Each of the thirteen categories is separated into texts, images and maps, but navigation bars on all pages enable users to jump between the three types of material at any time. Included in the texts are essays written for the site by scholars prominent in the field. Each category is also divided into several topics.
For example, in the category "The Western Migration,“ there are nine topics, a bibliography, and links to other Web sites. To narrow this example further, one of the nine topics, ”To Kansas," has a narrative of roughly nine hundred words, which is interspersed with links to primary sources including memoirs, interviews, Senate testimony, a government report, and two Journal of Negro History articles from 1936 and 1948. There are also four recent articles and book chapters on the topic by historians. “To Kansas” alone includes sixteen images with bibliographic data. Five maps are included in the category of “Western Migration,” and each has annotation on more specific topics.
Each of the Web site’s texts can be read as a PDF (portable document format)—an invaluable option for the primary sources—or as text that can be searched by word (though this function was not working very well during the week or so I reviewed the site). Users may also read sources in both formats at once.
The website also includes extensive lesson plans for middle and high school teachers, arranged by discipline as well as by topic. Each plan has an overview and a description of the national curriculum criteria that the lesson meets. The plans lay out clearly the material needed, how to begin the class, procedures to follow, and questions to ask. Their great strength is that they have the students interpret the past using primary sources of all types.

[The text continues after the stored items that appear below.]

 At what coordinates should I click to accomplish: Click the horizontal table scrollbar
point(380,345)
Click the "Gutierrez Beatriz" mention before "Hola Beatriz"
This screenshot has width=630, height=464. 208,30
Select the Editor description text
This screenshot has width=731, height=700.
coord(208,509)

In Motion could be made even better with a few thematic essays exploring the links and differences between motion at different times and different places. An essay on gender and movement, for instance, would be a useful way to make connections between the thirteen categories on which the website is based. Regardless, this is a remarkable website that will prove useful to researchers, teachers, and students in both schools and universities.